SUPPLIED INFORMATION START
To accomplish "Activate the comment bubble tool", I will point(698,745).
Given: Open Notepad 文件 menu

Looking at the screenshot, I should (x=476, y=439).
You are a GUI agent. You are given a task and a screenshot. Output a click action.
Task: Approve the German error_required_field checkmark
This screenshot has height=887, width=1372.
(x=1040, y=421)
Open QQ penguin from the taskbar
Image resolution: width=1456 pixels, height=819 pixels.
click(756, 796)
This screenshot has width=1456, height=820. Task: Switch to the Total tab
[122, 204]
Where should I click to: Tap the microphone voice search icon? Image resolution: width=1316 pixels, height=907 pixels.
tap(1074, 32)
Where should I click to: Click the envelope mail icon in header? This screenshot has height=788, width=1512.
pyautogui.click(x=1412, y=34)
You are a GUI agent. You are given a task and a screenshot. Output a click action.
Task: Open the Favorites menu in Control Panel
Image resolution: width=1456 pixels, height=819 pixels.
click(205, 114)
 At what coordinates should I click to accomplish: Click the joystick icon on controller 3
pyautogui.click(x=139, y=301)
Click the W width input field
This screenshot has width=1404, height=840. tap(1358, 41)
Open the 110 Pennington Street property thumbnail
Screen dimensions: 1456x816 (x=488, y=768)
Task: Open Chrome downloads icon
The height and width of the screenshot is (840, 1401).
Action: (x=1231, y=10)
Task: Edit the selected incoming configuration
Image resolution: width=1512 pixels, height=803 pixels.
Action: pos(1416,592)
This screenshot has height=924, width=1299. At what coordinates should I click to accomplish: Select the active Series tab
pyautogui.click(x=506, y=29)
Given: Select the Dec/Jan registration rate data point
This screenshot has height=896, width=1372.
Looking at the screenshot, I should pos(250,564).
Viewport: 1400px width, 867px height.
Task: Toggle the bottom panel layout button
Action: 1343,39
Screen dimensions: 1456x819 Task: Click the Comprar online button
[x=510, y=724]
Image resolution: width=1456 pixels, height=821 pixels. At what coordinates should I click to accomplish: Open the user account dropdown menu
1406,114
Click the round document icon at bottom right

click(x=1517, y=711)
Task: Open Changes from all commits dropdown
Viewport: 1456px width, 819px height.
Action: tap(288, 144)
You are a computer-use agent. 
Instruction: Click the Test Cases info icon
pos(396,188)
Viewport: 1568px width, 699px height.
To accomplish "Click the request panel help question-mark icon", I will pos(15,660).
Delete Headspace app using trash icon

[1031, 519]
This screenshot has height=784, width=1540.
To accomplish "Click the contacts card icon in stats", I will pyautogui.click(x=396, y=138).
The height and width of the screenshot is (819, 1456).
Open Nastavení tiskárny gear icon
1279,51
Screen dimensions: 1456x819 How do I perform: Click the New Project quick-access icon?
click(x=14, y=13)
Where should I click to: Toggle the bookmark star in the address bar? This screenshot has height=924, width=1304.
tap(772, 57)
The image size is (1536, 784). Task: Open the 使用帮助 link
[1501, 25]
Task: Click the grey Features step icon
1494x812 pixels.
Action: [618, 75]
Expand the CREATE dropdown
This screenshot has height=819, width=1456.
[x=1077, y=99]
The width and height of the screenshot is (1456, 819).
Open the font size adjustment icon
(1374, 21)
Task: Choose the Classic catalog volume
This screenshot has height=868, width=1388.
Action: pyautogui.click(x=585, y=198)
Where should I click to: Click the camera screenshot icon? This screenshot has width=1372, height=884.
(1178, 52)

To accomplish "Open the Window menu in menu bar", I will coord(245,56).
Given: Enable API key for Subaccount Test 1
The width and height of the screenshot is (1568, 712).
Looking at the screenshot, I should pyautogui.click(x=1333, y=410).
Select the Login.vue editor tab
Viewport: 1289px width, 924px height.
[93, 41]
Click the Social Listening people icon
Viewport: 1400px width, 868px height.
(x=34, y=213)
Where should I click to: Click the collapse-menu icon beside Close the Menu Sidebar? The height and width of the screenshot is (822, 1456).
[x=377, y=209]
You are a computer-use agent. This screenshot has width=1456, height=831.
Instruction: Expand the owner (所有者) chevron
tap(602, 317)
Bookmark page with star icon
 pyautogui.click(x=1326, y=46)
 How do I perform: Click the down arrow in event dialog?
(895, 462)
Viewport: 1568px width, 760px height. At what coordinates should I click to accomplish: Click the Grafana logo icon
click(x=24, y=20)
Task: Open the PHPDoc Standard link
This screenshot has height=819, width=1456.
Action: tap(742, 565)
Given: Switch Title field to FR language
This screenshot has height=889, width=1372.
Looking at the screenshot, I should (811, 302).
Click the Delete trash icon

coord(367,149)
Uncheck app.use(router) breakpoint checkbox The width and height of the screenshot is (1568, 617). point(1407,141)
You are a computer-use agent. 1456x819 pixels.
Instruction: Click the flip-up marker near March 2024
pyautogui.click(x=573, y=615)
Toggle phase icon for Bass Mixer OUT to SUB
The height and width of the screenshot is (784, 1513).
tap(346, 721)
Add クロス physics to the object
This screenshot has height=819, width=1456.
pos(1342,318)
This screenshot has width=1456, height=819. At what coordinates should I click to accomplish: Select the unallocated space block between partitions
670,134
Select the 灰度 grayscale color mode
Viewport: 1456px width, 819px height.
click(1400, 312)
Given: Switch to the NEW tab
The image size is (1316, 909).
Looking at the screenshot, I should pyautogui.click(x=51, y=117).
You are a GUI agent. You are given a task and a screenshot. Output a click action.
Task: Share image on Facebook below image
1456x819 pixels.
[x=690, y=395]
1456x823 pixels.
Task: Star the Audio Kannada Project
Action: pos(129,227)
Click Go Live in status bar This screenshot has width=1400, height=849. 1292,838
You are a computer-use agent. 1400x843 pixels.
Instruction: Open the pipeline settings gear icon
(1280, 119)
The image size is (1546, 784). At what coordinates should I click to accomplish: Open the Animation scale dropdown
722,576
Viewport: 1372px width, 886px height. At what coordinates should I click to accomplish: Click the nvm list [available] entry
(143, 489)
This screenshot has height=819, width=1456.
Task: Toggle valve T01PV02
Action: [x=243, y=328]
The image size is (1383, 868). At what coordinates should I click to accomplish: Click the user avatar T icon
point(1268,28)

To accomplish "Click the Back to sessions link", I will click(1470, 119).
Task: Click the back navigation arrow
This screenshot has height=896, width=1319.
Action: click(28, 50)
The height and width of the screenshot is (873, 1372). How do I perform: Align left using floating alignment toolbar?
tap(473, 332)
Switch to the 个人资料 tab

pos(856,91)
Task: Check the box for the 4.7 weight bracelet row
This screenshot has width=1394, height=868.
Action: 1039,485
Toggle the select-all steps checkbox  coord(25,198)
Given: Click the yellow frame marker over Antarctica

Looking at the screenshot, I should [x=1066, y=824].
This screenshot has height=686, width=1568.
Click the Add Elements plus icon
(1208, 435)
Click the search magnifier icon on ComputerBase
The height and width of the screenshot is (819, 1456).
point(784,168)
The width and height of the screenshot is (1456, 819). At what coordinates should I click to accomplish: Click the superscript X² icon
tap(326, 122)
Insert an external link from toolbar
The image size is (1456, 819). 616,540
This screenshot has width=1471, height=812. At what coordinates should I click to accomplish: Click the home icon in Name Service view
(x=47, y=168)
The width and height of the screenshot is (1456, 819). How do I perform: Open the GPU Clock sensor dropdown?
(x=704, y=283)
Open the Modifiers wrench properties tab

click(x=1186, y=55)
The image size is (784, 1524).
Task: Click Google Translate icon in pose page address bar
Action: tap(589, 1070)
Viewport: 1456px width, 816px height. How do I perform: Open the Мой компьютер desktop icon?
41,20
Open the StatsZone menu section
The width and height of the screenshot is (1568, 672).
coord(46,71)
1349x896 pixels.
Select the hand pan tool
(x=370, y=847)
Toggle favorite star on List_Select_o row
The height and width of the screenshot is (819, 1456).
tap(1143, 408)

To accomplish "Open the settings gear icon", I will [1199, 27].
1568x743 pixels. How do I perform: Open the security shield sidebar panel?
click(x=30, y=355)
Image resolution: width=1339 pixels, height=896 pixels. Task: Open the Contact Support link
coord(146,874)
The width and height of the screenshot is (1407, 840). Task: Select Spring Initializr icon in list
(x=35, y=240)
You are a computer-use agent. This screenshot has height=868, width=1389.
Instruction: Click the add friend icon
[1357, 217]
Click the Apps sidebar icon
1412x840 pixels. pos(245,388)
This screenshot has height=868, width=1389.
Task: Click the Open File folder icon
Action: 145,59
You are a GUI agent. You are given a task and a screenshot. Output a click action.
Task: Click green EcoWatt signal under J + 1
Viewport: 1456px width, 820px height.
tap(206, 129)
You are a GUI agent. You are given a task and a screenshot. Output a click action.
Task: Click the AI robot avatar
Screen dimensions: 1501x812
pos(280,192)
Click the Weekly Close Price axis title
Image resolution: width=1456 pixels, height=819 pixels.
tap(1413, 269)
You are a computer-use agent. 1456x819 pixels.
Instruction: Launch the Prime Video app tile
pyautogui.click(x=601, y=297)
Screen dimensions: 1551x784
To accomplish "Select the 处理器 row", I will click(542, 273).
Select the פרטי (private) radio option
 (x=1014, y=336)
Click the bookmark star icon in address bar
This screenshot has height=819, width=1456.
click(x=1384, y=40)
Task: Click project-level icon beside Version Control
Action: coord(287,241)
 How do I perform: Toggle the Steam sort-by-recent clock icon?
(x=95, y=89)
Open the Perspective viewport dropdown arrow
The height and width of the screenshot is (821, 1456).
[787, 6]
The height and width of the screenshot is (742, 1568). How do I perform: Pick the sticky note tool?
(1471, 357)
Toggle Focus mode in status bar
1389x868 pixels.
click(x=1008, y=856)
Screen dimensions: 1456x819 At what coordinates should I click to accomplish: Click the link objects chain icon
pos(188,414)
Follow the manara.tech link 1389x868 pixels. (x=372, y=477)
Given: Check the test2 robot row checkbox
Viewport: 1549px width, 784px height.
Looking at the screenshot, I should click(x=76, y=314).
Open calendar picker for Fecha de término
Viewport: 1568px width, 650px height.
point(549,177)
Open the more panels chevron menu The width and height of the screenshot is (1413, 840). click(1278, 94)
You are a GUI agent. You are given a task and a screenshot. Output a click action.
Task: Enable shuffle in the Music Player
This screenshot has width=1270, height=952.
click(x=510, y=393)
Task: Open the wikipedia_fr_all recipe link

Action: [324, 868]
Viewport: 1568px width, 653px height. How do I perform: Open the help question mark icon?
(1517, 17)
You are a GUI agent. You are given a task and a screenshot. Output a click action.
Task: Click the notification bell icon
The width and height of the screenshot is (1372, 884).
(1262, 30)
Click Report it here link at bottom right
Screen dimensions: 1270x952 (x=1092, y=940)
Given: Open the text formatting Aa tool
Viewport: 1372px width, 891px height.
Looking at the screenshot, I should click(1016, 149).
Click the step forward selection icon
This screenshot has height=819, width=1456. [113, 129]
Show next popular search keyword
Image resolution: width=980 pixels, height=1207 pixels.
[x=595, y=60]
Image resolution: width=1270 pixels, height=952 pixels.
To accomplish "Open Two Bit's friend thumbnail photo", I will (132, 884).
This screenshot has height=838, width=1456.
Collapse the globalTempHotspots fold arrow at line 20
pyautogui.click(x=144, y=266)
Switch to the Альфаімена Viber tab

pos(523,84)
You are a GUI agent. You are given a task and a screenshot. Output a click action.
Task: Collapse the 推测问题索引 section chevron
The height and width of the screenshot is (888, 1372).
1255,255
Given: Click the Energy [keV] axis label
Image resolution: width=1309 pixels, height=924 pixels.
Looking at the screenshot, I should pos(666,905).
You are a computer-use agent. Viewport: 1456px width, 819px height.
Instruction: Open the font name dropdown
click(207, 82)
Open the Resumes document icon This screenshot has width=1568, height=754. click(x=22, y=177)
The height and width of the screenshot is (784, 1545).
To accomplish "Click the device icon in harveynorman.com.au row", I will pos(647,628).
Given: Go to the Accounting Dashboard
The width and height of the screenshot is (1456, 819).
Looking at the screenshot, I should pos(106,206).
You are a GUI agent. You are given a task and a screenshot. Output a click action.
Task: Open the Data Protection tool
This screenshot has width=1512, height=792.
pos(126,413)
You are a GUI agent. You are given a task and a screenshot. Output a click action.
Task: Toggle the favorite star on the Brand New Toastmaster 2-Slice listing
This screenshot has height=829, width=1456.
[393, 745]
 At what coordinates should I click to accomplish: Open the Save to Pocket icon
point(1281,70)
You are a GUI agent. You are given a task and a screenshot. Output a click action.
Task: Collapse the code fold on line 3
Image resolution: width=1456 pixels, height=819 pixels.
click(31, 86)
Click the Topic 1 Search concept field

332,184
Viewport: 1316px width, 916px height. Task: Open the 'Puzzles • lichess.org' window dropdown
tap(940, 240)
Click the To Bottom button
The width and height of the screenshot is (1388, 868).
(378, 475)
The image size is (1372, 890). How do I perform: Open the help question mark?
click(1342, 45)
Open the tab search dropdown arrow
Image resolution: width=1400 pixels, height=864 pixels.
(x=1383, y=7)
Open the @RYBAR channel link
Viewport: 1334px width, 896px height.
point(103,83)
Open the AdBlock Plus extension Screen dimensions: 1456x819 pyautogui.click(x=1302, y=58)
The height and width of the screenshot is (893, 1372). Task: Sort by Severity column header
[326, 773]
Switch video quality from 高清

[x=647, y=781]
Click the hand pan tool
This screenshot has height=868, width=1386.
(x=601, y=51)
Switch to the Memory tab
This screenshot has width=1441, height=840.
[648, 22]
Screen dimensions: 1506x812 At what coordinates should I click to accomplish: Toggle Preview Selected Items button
SUPPLIED INFORMATION END
WORK ITEM -> Across the whole listing, tally the lines that include the string "checkbox". Reply with the number only.

FINISHED TASK -> 3